In the fight for the future of the free world, Ukrainian youth will continue to play a leading role in more ways than one. Not only can they be the ones to ultimately rebuild their nation and fledgling democracy; but they can also help awaken their international peers, including young Americans, to the fragility of democracy and the critical role of citizens in defending it. This leadership by example is needed now more than ever as our world, including America, struggles with real threats to freedom and democracy.
Ukraine’s reconstruction will be a decades-long effort requiring the participation of a new generation of leaders capable of realizing the Ukrainian dream of European integration, prosperity, and democracy; yet nearly 700,000 Ukrainian students and 25,000 educators have been displaced since Russia’s invasion (World Bank). Over 2,400 Ukrainian schools have been damaged and over 330 educational institutions have been destroyed. In occupied territories, Russians are taking over school curricula with Russian propaganda.
In the wake of this disruption, we can help Ukrainians continue their educations by granting scholarships for Ukrainians to study at U.S. colleges and universities. In doing so, we can empower Ukrainian youth with the skills required to return home to rebuild Ukraine as a democracy that pays tribute to the enormous sacrifice of their people as they defend not only their homes but also the Free World as a whole. The benefits of this exchange are not just to offer Ukrainian scholars a chance to continue their educations, but also to educate American scholars by Ukrainian example. In addition to providing Ukrainian scholars a reprieve from the war upending their futures, we can create the opportunity for them to engage with their American peers who have the potentially short-lived luxury of waking up without the fate of democracy on their minds.
We Americans are in desperate need of Ukraine’s reminder of the freedom that is a stake and the courage required to defend that freedom. Here at home, democracy is increasingly threatened by radical positions on both sides. On the left, rigid ideology, judgementalism, and cancelling increasingly impinge on freedom of speech. On the right, a dangerous cult of personality is eroding rule of law and feeding violence. As both extremes gain ground, they eat the mainstream. In this climate, imagine what American youth could learn from their international peers, especially those in Ukraine whose people are laying down their lives for the democracy that we in the U.S. are at increasingly allowing to slip away.

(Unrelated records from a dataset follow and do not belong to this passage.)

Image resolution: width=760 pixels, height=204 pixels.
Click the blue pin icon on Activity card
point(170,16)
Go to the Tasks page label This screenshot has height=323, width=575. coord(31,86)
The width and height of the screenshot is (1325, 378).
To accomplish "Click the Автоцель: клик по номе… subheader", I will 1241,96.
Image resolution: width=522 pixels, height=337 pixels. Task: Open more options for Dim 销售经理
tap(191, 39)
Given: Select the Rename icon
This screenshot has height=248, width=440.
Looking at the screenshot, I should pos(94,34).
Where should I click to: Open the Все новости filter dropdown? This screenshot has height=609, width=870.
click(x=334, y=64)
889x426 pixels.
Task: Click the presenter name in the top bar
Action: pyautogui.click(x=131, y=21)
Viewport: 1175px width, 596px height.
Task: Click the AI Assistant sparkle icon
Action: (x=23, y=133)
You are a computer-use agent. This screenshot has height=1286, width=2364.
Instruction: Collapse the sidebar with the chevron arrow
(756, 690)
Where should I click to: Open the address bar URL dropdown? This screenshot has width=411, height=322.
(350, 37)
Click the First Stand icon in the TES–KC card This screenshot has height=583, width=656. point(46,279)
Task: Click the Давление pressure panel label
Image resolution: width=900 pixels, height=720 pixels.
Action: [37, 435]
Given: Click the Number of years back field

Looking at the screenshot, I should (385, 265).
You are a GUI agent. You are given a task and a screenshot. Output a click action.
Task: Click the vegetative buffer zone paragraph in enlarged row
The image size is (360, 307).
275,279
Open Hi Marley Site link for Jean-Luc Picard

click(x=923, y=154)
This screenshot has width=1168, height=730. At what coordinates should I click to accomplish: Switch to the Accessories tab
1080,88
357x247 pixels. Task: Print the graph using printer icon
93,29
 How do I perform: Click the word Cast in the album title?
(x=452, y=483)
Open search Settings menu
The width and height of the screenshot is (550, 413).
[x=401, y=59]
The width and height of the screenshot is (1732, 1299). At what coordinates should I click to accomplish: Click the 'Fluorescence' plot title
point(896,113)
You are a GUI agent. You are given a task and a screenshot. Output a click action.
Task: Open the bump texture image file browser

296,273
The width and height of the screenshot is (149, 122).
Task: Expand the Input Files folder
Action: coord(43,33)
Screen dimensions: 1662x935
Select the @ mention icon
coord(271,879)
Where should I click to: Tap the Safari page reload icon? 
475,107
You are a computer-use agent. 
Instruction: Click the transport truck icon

The three of us have proudly made America our adopted home after emigrating or seeking asylum. We have experienced life in undemocratic nations where basic rights like freedom of speech and due process of law did not exist or were repressed. Through our foreign policy, humanitarian, and peace-building work, we know that democracy does not live in a bubble. To believe that Ukraine’s fight for freedom and our own are not deeply interconnected is short-sighted and dangerous. The result of Ukraine’s epic battle will shape not only the future of Europe, but also of American democracy. When democracy loses anywhere in the world, it is weakened everywhere. When democracy wins in one nation, all democracies get stronger.
The future of the free world will depend on our ability to build strong global alliances in support of democracy. Those alliances can begin on campuses across the world where young people are coming together across national boundaries to exchange ideas, shape one another’s worldviews, and learn not just from the history in their textbooks, but also from the history being written in our world today. Among the conversations they share about climate change, social justice, and economic models should be the ones concerning today’s threatening rise of authoritarianism and populism, and the actions required from all citizens to make a democracy work.
We believe we speak on behalf of legions of freedom-fighters when we say that, despite its imperfections, America remains a beacon of hope for democracy the world over. Let us learn from what Ukrainian youth can teach us and let us support their epic battle. Their victory will be our own, but only if we step into our power and responsibility to play a role.